■ Source extract ■
--------------------------------------------------

Now I have to pull the rug back out, because he is wrong - about deflation.
Check this out:
. . . unthinking economic parrots talking about the "economic damages of deflation" have no idea what they are even saying.
He goes on . . .
Series of Questions
- If your refrigerator conks out, will you buy a new one or wait 6 months to take advantage of lower prices?
- If the transmission on your car fails will you wait 6 months to get it fixed?
- If your pantry is bare, will you wait 1 month to buy food even if you expect food prices to drop?
- If you need a new winter coat, will you wait and if so, how long?
. . . totally oblivious - in a way that can only be willful - that these are outstanding examples of non-discretionary spending. What you will put off is kitchen remodeling, buying a new car, restaurant meals, a new winter coat while the old one is still functional - not to mention a big screen TV, game system, or vacation.
Amazingly, it gets worse:
Ask anyone on fixed income if falling prices are a bad thing. Ask students or those on minimum wage if falling prices are a bad thing.
Think you will have many takers? From either group?
Well, since people living on fixed incomes are often relying for their cash flow on the interest from their life-time of meager savings, vanishing rates of return near the 0-interest bound might just be a bit painful, since many of their costs are fixed or, like medical care, continue to increase. And since prices are sticky (Who told us that? Oh, yeah - - - KEYNES!) the presumed benefits of falling prices have yet to do anyone a lot of good. As if that could ever happen, since since those students and minimum wage workers will be losing their grants and shitty, low-paying jobs sooner and faster than any fall in prices. Evidently Mish has forgotten the realities of deflation that I praised him for highlighting, just only five days ago, and believes that there can be some sort of benevolent deflation.
The only people who say falling prices are unwelcome are the bankers, the stock brokers, government and economic parrots who misguidedly trumpet economic claptrap from the bankers, the stock brokers, government, all of whom benefit from inflation because of rising taxes and/or because they have first access to money.
In effect, parrots serve as pawns for the wealthy, for central bankers, and for government officials who wants a bigger piece of your paycheck via rising sales taxes, rising property taxes, and rising income taxes.
In reality, inflation is theft from the middle and lower classes for the benefit of government, the wealthy, and also public union workers who have inflation adjusted benefits written into many of their contracts.
This isn't exactly backwards, but it's about 150 degrees off course. Inflation allows the middle class, and, in fact, all debtors, to amortize their debts without being consumed by usury (in other words, real interest rates are low.). It also encourages more growth in the economy, which means more and better jobs and generally higher wages. The reason the lower classes can't benefit from inflation, per se, is that they have severely limited access to credit. Deflation hurts the poor and middle class the worst, and bestows relative benefits on owners of capital, since money is increasing in value, and real interest rates are high.
Once again, Mish shows his total tone-deafness to irony with statements like this:
I wish economic writers had the ability to think rather than parrot ideas espoused by Keynesian clowns.
His thinking is totally constrained by the contra-realistic clap-trap of libertarian clowns.

--------------------------------------------------

■ What you will do ■
a – Render this sentence from the deflation commentary in Spanish: "Deflation hurts the poor and middle class the worst, and bestows relative benefits on owners of capital, since money is increasing in value, and real interest rates are high."
b – According to the deflation commentary, why can't the lower classes benefit from inflation, per se?
c – From the deflation commentary, reproduce the passage that opens with the words containing "- If you need" and closes with "From either group?".
The entries that come next have no connection to the deflation commentary.

(Saved data entries)
--------------------------------------------------

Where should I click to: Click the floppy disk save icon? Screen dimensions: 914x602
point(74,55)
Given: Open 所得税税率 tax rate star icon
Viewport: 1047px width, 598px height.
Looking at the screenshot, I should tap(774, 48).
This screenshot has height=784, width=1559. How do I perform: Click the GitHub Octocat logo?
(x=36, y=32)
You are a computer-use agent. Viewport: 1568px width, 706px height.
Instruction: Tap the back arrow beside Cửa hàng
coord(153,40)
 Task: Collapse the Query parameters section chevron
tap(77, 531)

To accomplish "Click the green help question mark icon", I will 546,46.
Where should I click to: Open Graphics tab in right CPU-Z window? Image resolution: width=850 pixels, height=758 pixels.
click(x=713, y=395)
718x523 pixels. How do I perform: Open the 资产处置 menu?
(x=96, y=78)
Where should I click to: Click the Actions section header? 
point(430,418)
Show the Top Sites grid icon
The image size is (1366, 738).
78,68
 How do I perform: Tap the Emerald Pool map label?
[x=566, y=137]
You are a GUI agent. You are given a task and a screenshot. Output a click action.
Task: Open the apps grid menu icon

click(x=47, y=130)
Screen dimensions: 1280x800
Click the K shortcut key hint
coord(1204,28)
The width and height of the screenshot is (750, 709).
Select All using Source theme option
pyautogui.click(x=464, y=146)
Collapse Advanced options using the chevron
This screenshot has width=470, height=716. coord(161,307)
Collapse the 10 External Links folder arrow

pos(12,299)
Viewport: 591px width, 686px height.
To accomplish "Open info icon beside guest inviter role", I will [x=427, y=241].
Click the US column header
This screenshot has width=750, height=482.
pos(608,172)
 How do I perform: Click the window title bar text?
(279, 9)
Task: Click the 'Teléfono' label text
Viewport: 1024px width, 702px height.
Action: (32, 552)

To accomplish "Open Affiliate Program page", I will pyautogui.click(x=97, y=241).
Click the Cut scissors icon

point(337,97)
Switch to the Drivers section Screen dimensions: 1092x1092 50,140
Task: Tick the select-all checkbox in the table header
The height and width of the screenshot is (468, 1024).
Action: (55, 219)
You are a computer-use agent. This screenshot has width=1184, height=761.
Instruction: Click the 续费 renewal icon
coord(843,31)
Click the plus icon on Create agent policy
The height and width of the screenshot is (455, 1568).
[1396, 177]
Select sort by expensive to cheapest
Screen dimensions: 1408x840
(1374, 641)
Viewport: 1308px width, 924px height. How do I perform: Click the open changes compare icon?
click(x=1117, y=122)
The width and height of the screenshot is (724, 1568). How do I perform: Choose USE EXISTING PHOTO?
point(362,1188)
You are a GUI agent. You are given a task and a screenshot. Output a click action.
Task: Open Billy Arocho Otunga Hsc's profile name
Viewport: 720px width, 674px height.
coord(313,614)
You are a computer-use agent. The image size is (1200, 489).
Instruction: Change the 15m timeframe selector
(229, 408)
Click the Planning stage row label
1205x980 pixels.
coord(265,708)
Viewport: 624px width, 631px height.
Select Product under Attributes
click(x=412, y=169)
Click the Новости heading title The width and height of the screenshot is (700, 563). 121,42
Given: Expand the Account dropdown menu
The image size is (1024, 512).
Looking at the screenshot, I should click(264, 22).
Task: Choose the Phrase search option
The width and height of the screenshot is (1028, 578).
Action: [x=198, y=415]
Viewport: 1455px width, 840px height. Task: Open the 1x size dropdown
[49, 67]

--------------------------------------------------

■ Answers in order ■
a – La deflación perjudica sobre todo a los pobres y a la clase media, y otorga beneficios relativos a los propietarios del capital, ya que el dinero aumenta de valor y las tasas de interés reales son altas.

b – They have severely limited access to credit.

c –
- If you need a new winter coat, will you wait and if so, how long?
. . . totally oblivious - in a way that can only be willful - that these are outstanding examples of non-discretionary spending. What you will put off is kitchen remodeling, buying a new car, restaurant meals, a new winter coat while the old one is still functional - not to mention a big screen TV, game system, or vacation.
Amazingly, it gets worse:
Ask anyone on fixed income if falling prices are a bad thing. Ask students or those on minimum wage if falling prices are a bad thing.
Think you will have many takers? From either group?